- **Task item A**
In the bull sacrifice post, what did the sacrificial bull look like?
- **Task item B**
Continue the post about the bull sacrifice at the Ialong Sacred Groves from its last sentence.
Start of Document section
Thursday, November 5, 2009

Bull Sacrifice

It is not often that the people of the Raij Ialong get the opportunity to celebrate the festival of paying obeisance to ‘lei Sohpetbneng, the last one was celebrated in 2007 after a gap of 20 years. People of Ialong village performed bull sacrifice to propitiate the deity U lei Sohpetbneng at Ialong Sacred Groves, Jowai on September 22, 2007.
Ialong villagers carried out the bull sacrifice as a token of gratitude to god U lei Sohpetbneng for ridding the village of plague and other evils.

The sacrifice began with the prayer ka nguh ka dem performed at the residence of the priest of the Raij Ialong "Langdoh" in the presence of the nine chieftains of the Raij "khynde wasan."

After the invocation, the sacrificial bull, black and spotless, was taken to the sacred grove by people, shouting risa and kynhoi all through the way.

Near the sacred grove; on a hill lock known as Lum Sohpetbneng, the bull was tied with a rope made of bamboo to a tree that was meant to serve as an altar, where similar sacrifices have been performed since time immemorial.
End of Document section
Start of Given data
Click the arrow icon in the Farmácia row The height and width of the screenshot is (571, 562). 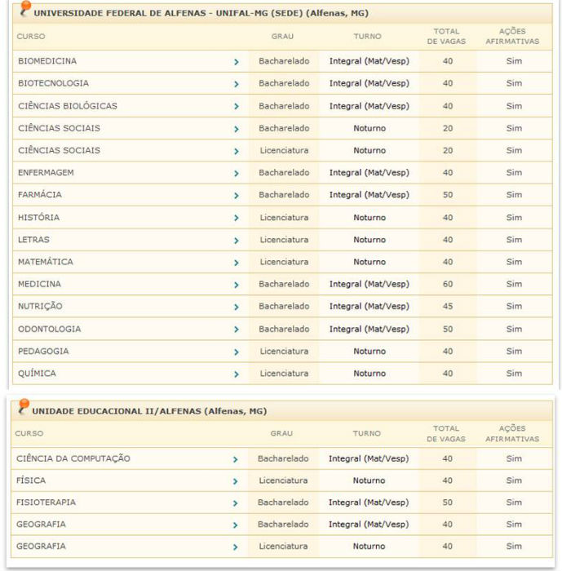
End of Given data
- **Reply A**
It was black and spotless.

- **Reply B**
The Langdoh u Kyrmen Langdoh performed another prayer and invocation in the presence of Kni Langdoh u ma Mon Langdoh and nine chieftains of the different clans. After chanting ka niam ka khot, the Sangot ma Dikir Pale drew a circle in front of the left foot of the bull, which was supposed to act as a target for the archer. With the Kni Langdoh sprinkling divine water and rice on the black bull, the "Tymmen Phawa" shot an arrow at the bull from his bow. The archer hit the centre of the circle and the animal was then beaten till it collapsed. The bull was cut on the neck. The head severed from the animal's body was put on the branch of the tree on which the altar was erected.

The body of the bull was next taken to an adjacent area to be cut into pieces and cooked. The delicate parts were cooked first and served to the leaders of the Raij. This practice is known as Bam Kynchi. Only men, who are free from vices, including yait thiah, i.e., and have not slept with their wives for three consecutive nights, have the right to partake in the Bam Kynchi.

What is unique about this religious ritual is that the sacrificial animal is not the usual rooster or goat or pig but a bull. By tradition, the Pnars in Jaintia Hills only sacrifice animals such as rooster, goat and pig. People seldom use bull for sacrifice.

The last time the sacrifice was performed was in the year 1987.

Talking about how the unique practice of bull sacrifice began, Ma Boimi Mulieh secretary Kyntu Niamtre of Sein Raij Ialong said as per oral tradition handed down from generation to generation, Ialong village was hit by a plague that had almost wiped away the entire village. Villagers, who had the resources and energy to run away from the village, did so and those remaining in the village were too sick to do anything but pray.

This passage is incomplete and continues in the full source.